I have decided that a Nickelback cover band would be the pinnacle of loserdom.
dear sober me, don't br the first to open the fridge in the morning
Olympics start in one day, that gives us 24hrs to think of gold medal worthy drinking games
We're drinking vodka. Wine is for people who have to wake up in the morning.
Restaurants Roasting People Who Gave Them Negative Yelp Reviews (25 Pics)
this probably sounds so sketchy, but hes going to jail in a month so he needs a place to crash for now. Hes sick though, and hes paying half our rent
I happen to have lost a black t-shirt and the volume button from my phone last night. If anyone finds it. You know what to do.
This is literally engraved into my seat "Need crack?" And then there's a number. This isn't real.
I'm pretty sure male strippers are the last things I need in my life right now.
You know you had a good time when you get the wheelchair treatment in Mexico back to your cruise.

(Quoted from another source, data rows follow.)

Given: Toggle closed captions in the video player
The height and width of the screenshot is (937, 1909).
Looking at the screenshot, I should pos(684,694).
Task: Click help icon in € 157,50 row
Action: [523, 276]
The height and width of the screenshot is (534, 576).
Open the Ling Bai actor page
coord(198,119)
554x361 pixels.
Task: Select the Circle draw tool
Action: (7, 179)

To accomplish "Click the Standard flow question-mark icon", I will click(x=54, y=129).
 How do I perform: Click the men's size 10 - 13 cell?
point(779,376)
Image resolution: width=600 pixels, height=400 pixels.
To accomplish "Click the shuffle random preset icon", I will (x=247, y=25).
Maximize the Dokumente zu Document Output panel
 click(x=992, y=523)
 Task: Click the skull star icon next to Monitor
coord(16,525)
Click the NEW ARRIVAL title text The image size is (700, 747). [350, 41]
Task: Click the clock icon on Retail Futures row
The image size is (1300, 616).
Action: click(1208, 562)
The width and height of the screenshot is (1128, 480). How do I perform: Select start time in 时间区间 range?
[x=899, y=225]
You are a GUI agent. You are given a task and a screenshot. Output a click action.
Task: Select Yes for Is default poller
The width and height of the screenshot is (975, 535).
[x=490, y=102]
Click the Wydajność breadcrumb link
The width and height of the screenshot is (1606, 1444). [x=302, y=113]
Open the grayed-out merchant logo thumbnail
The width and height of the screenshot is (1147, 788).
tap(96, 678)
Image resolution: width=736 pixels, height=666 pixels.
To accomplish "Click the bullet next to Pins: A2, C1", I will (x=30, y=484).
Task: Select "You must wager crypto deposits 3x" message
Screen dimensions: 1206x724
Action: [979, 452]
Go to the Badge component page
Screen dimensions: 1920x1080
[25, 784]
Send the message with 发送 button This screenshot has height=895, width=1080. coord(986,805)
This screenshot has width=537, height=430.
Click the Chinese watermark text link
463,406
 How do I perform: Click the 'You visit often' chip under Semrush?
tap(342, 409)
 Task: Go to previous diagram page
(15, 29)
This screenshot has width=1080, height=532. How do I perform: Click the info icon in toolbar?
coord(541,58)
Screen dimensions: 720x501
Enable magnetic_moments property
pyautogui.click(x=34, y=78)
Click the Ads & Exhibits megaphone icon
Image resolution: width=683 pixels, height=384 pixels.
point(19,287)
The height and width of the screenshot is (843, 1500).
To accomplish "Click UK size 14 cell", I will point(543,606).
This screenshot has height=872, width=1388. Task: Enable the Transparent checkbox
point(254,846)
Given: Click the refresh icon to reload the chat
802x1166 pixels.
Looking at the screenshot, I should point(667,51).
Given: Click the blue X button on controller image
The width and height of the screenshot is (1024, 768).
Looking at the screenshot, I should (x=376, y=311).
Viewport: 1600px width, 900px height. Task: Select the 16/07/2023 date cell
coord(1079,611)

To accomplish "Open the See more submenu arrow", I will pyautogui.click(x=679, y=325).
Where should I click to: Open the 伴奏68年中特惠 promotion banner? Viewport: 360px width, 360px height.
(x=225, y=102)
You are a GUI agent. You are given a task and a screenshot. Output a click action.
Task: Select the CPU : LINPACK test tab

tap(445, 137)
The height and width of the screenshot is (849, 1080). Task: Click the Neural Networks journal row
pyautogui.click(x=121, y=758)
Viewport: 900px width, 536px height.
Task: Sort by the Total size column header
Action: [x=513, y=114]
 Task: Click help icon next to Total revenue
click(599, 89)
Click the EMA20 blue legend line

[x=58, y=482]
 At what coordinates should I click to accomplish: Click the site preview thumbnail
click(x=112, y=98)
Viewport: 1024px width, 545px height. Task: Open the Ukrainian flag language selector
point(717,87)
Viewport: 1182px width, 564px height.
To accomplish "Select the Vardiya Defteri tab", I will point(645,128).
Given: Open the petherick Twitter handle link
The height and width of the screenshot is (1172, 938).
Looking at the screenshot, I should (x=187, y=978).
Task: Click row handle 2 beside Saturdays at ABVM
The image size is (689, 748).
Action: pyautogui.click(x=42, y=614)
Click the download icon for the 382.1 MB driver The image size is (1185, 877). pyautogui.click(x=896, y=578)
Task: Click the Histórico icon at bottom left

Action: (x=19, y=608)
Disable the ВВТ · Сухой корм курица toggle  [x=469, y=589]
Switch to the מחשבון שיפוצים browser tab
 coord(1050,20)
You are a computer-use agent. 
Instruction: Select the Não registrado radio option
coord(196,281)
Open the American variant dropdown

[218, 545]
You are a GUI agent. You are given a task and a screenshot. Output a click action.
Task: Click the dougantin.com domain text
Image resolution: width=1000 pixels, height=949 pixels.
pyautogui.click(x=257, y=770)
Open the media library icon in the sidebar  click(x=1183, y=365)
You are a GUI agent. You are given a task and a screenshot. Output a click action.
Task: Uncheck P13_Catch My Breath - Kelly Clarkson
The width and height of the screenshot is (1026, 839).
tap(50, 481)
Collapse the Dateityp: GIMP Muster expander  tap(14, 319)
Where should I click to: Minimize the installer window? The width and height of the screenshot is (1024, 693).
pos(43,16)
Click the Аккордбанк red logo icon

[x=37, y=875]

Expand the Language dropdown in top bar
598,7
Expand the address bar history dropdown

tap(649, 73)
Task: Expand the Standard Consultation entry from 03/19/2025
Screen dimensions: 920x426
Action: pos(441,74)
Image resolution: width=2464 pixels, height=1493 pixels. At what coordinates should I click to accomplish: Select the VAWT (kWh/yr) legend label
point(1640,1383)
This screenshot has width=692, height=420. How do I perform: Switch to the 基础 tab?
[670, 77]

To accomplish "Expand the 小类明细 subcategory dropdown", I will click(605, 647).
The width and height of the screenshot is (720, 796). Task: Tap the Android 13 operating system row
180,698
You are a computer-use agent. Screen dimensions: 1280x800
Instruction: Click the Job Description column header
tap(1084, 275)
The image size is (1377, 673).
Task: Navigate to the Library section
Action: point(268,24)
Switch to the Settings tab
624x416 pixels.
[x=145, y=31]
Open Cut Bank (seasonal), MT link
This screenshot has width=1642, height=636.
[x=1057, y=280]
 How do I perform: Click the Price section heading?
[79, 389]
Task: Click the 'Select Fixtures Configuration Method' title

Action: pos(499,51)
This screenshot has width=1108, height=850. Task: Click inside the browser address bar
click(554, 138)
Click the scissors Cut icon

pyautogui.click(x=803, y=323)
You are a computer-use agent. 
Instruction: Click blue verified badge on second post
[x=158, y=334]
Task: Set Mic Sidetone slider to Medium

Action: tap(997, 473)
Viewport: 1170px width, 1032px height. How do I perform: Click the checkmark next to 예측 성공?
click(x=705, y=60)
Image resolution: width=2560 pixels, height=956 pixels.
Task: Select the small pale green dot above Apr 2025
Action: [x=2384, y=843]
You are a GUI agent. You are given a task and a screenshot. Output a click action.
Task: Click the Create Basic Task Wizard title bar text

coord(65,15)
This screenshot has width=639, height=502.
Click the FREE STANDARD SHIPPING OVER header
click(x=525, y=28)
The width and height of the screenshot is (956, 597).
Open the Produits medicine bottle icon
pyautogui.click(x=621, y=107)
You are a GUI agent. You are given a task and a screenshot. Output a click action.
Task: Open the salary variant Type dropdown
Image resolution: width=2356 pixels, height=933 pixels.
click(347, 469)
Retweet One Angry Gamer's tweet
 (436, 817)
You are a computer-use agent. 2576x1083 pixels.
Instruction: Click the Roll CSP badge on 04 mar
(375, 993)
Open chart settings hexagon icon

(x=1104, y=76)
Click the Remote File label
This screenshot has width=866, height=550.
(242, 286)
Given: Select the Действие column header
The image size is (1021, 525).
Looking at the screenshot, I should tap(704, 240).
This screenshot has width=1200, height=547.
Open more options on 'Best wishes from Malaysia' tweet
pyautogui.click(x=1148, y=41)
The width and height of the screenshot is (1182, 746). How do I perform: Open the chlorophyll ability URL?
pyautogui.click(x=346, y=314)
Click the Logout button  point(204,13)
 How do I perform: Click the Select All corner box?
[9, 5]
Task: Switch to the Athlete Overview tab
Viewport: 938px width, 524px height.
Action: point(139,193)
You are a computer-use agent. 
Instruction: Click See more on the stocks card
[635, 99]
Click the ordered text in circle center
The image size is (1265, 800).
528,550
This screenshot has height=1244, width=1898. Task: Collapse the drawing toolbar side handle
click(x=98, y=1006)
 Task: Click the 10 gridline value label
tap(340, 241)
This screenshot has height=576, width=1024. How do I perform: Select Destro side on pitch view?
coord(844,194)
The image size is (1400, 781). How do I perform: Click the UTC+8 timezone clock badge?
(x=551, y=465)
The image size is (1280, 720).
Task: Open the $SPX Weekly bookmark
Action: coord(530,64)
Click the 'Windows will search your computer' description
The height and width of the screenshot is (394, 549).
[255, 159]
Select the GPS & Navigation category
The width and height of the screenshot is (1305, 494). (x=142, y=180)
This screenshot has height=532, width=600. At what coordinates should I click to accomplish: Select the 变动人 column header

Woman Posts Harassing DMs From Creep Online, Now He’s Upset Because People Told His Mom
He sent me a picture of Reese's peanut butter cups next to his dick. Of course I went over.
All I know for sure is, I went to bed drunk and I woke up in a relationship..I think I need to reevaluate my drinking skills.
It's 4am & this guy is asleep with his junk still inside me..really rethinking my life
I'm seriously considering selling my books back early. I don't use them anyways and I could really use the beer money..
If you were to to ask if I just hid 4 shooters or Jameson it my bra and panties the anwer would be yes, yes I did
There are twenty eight units in that building. There has to be at least one heterosexual in it. You can't have fucked your way through all of it.